|Intro||Professor of applied mechanics at Stanford University|
|Was||Engineer Professor Educator|
|From||United Kingdom United States of America|
|Birth||17 October 1905, Preston, United Kingdom|
|Death||5 November 1969, Nottingham, United Kingdom (aged 64 years)|
James Norman Goodier (October 17, 1905 – November 5, 1969) was professor of applied mechanics at Stanford University known for his work in elasticity and plastic deformation.
He was born in Preston, Lancashire, England and studied engineering at Cambridge University. He was awarded a Commonwealth Fund Fellowship which enabled him to continue his studies at the University of Michigan where he earned his doctorate in 1931 under the direction of Stephen Timoshenko with a dissertation titled Compression of Rectangular Blocks, and the Bending of Beams by Nonlinear Distributions of Bending Forces. Timoshenko moved to Stanford University in 1936 and Goodier eventually succeeded him there.
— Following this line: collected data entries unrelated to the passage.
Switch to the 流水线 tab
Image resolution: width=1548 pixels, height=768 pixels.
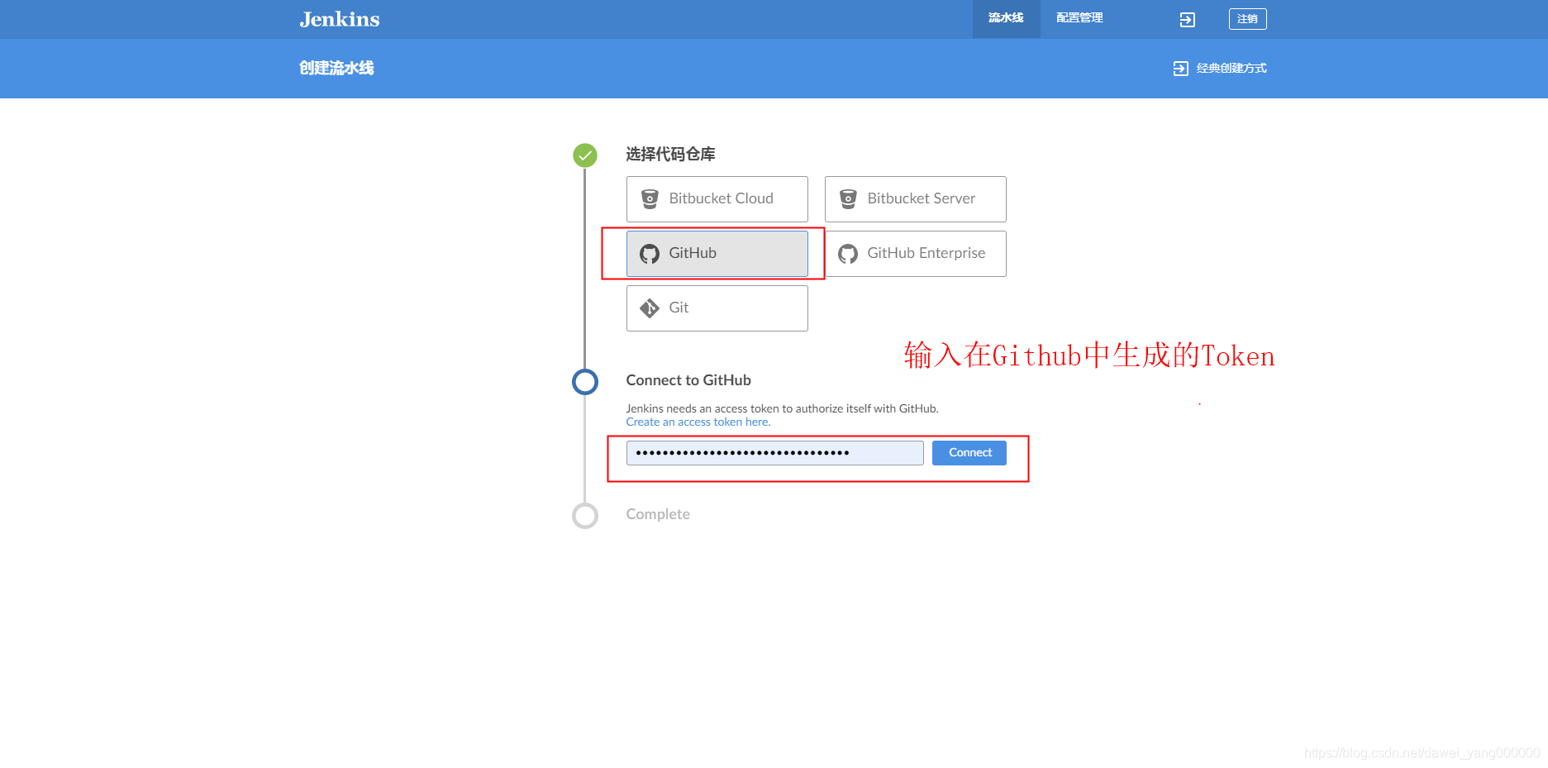1005,17
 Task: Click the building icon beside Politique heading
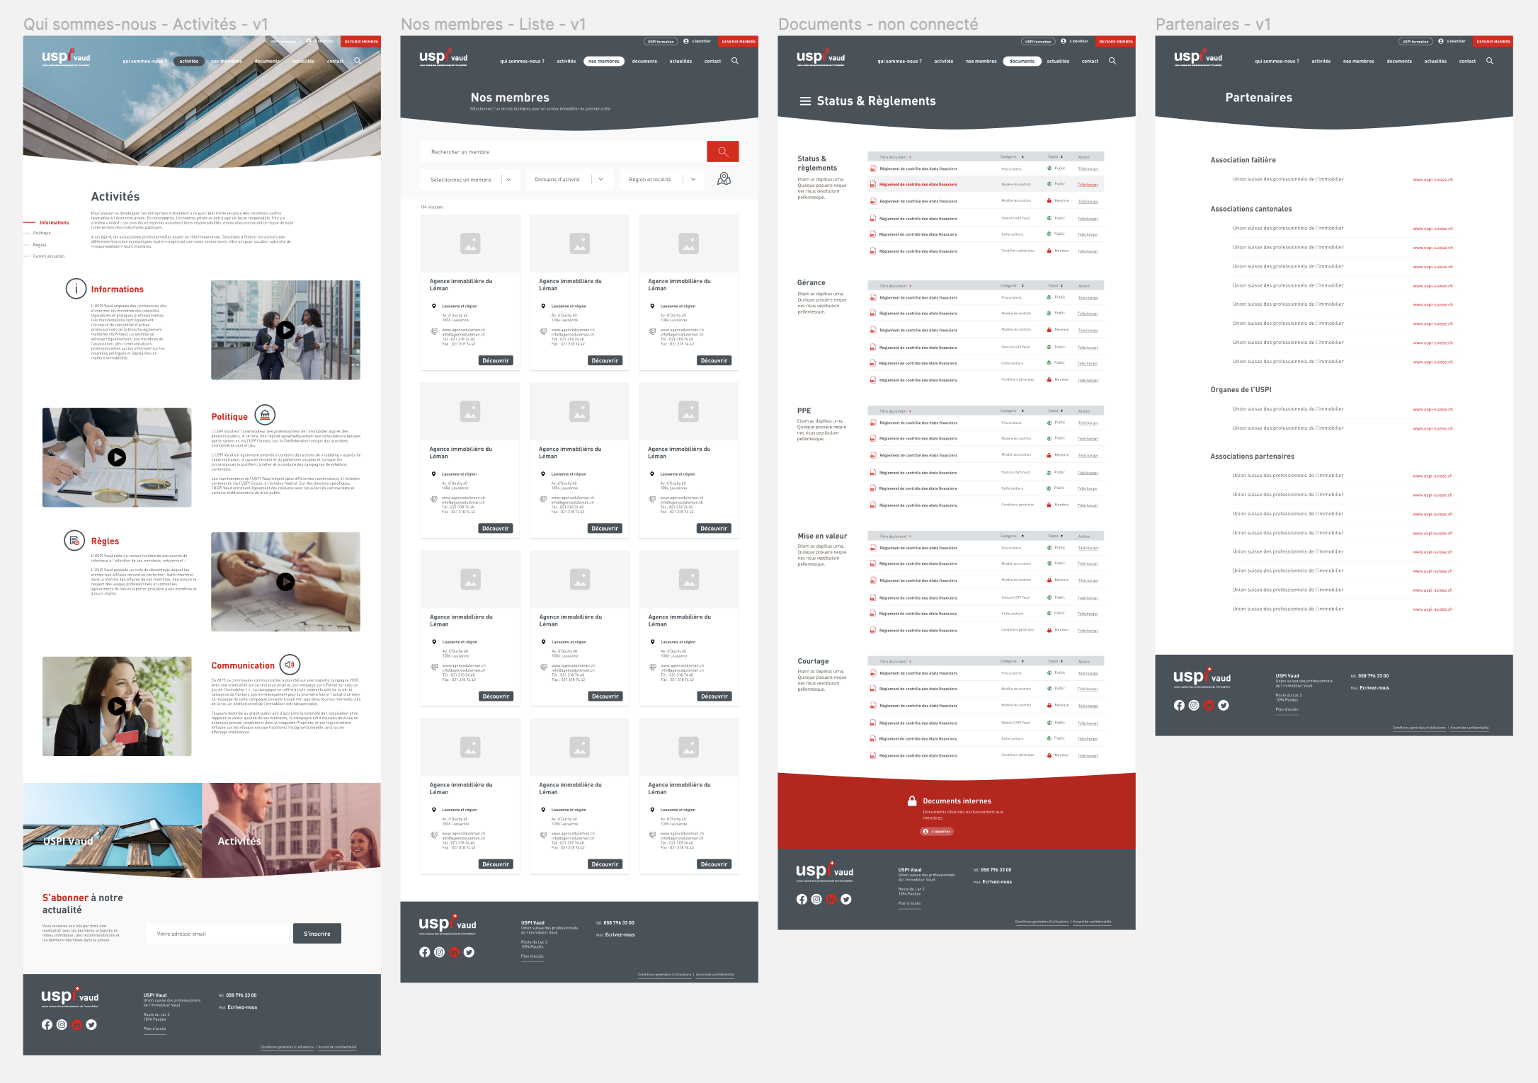click(265, 416)
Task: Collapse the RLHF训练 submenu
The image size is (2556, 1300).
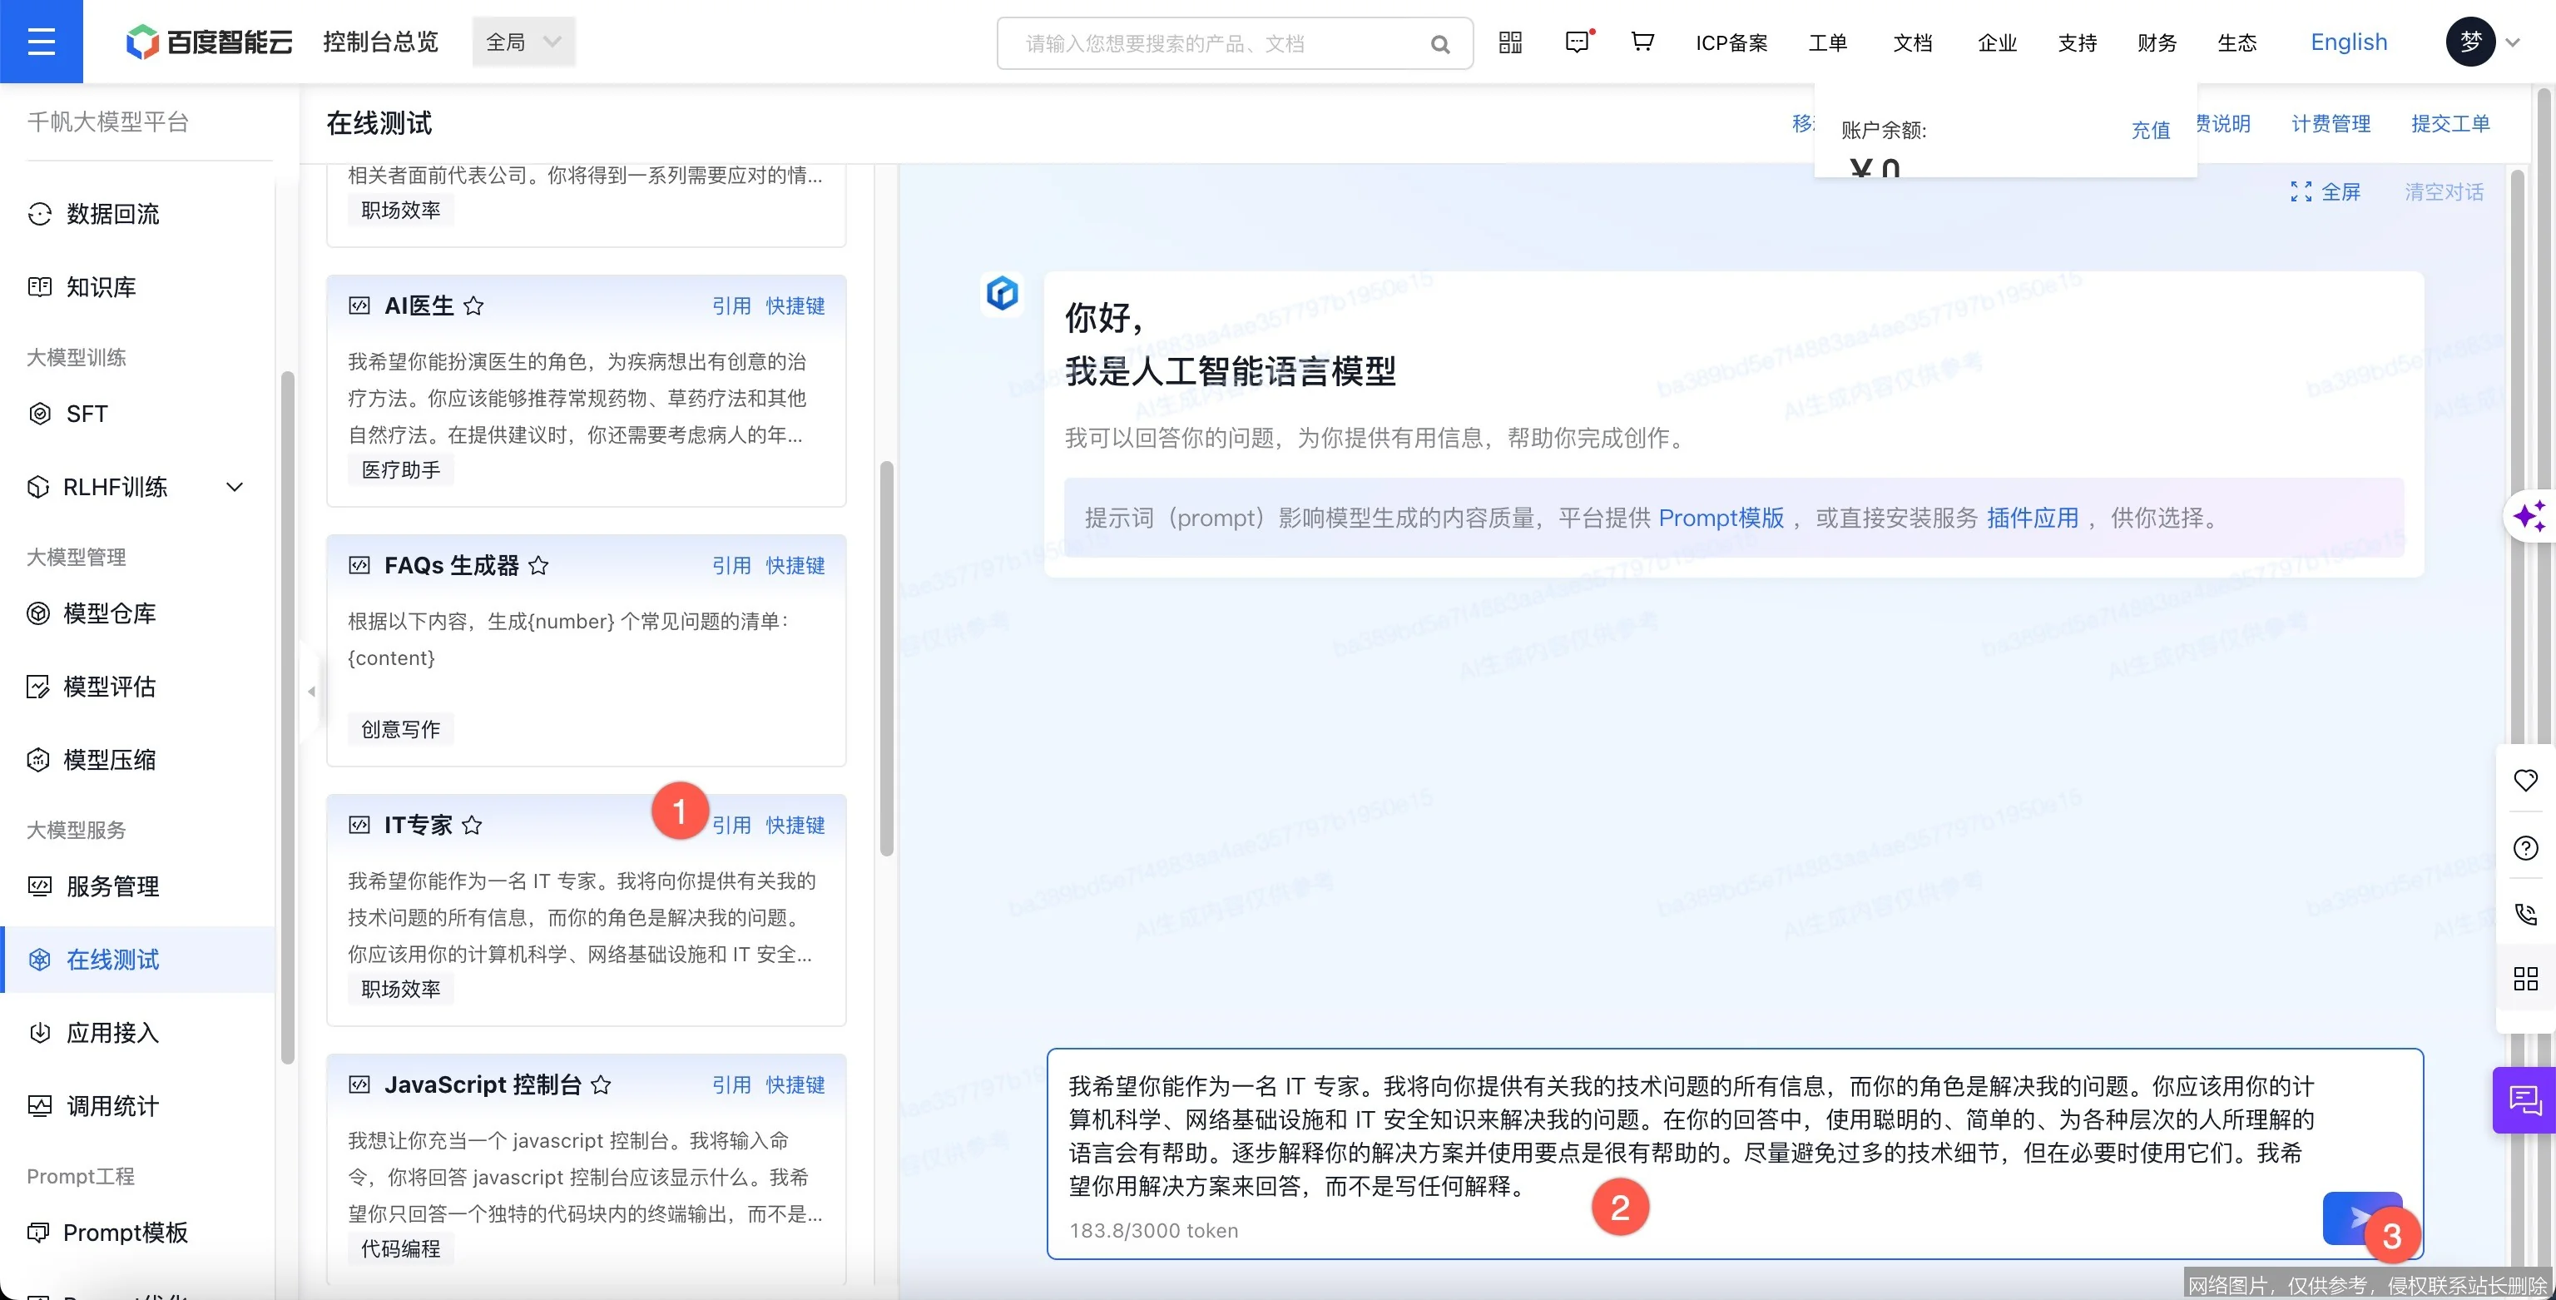Action: (234, 486)
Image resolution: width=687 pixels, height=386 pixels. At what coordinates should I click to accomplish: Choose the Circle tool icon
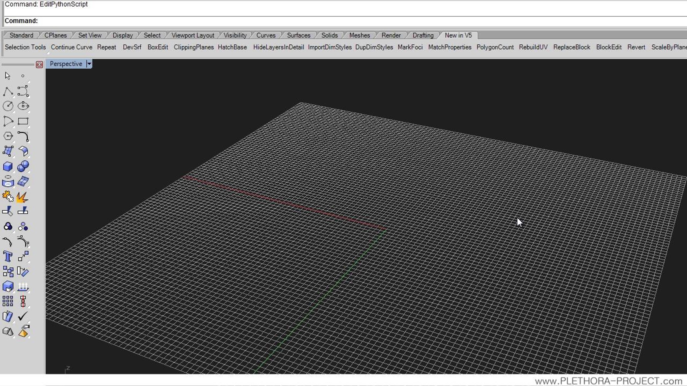(x=8, y=106)
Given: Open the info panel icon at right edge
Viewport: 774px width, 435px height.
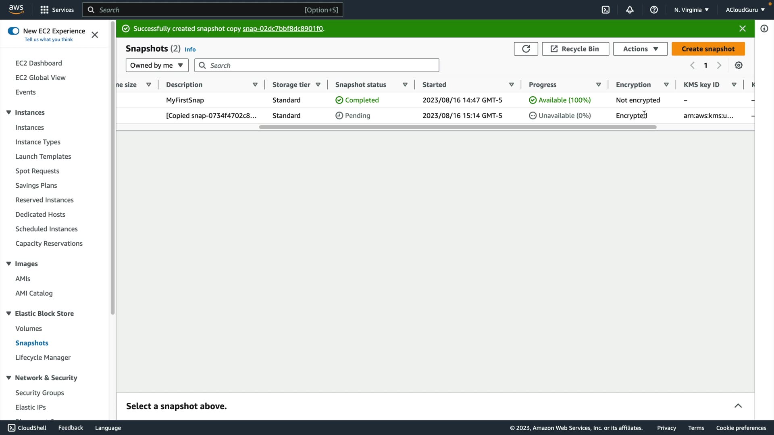Looking at the screenshot, I should click(x=764, y=29).
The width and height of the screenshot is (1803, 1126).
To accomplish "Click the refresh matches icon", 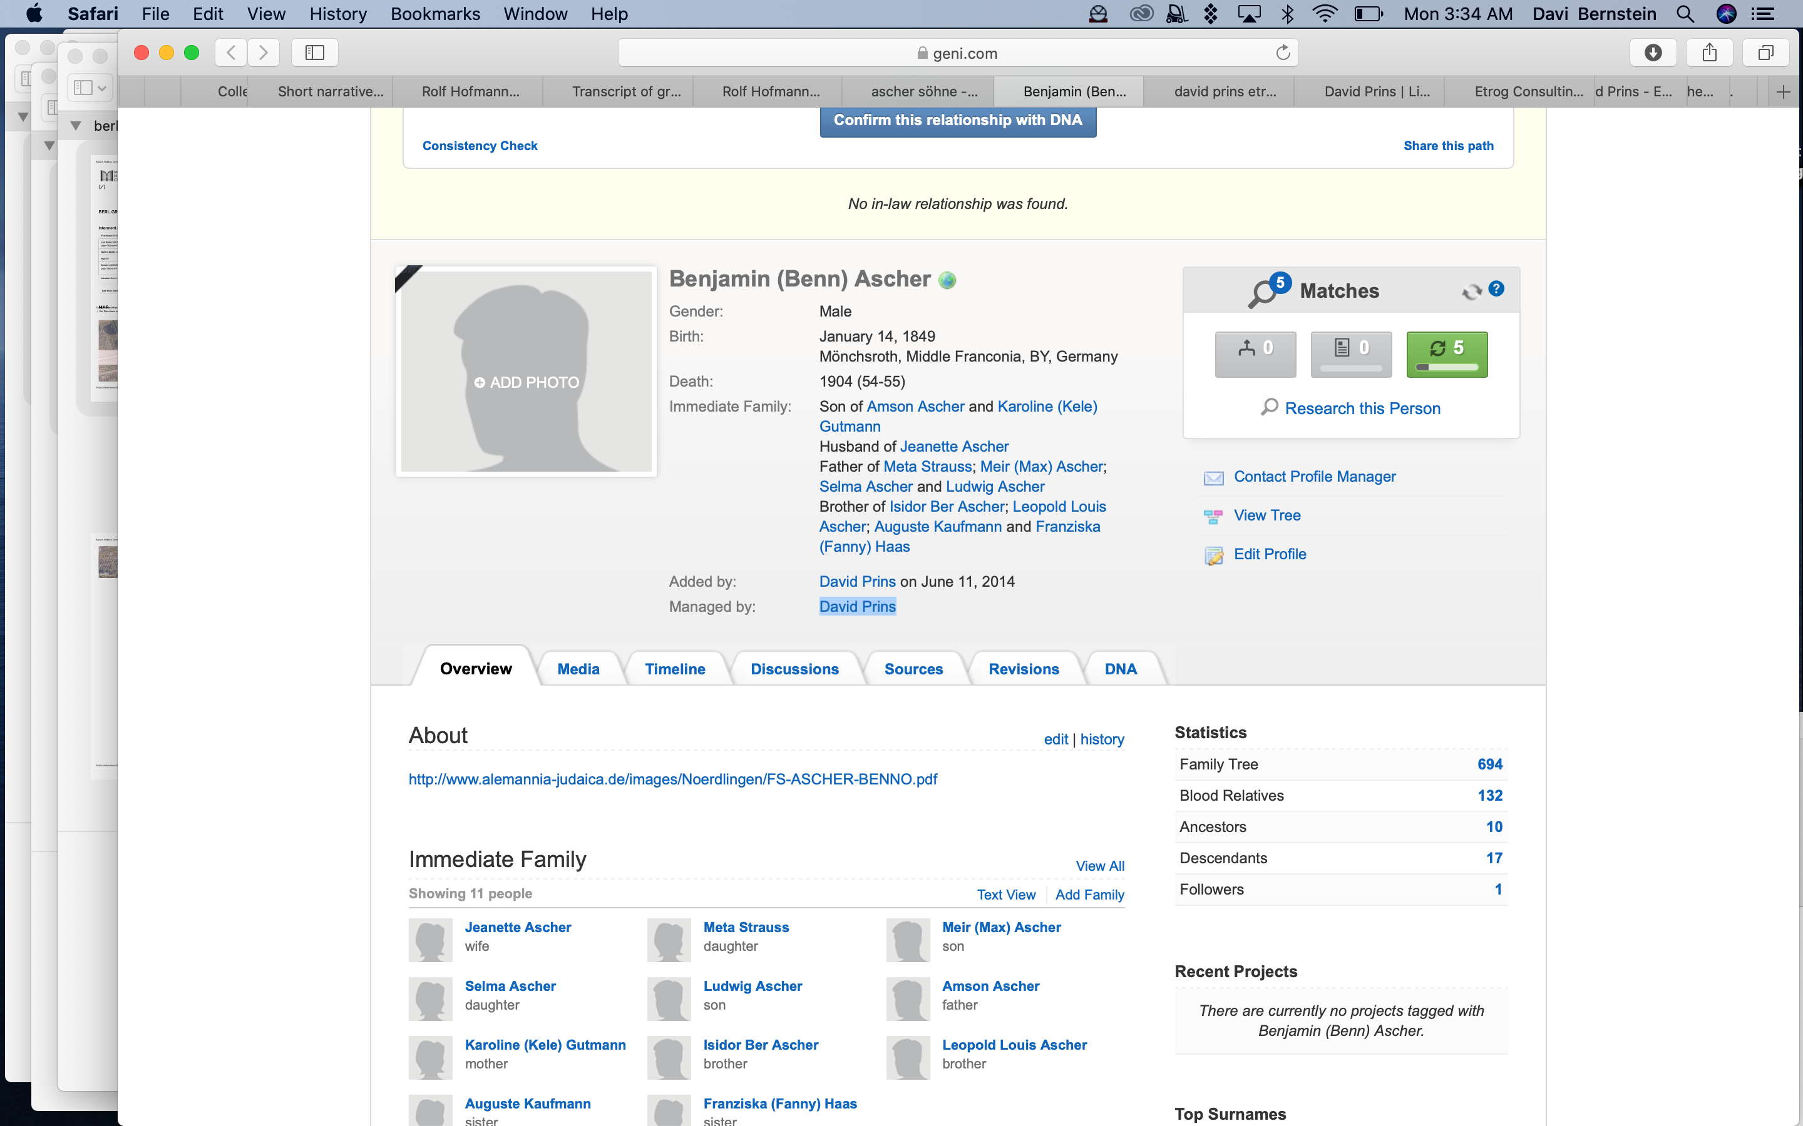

He was co-author of two classic books in this field:"Theory of Elasticity," with Timoshenko, 1951; and "Elasticity and Plasticity," with P. G. Hodge, Jr., 1958 and was awarded the Timoshenko Medal by the American Society of Mechanical Engineers in 1961. He was chairman of the Applied Mechanics Division of the American Society of Mechanical Engineers 1945-46, and was elected Fellow of that Society in 1964. He had more than fifty doctoral students, one of whom was George F. Carrier.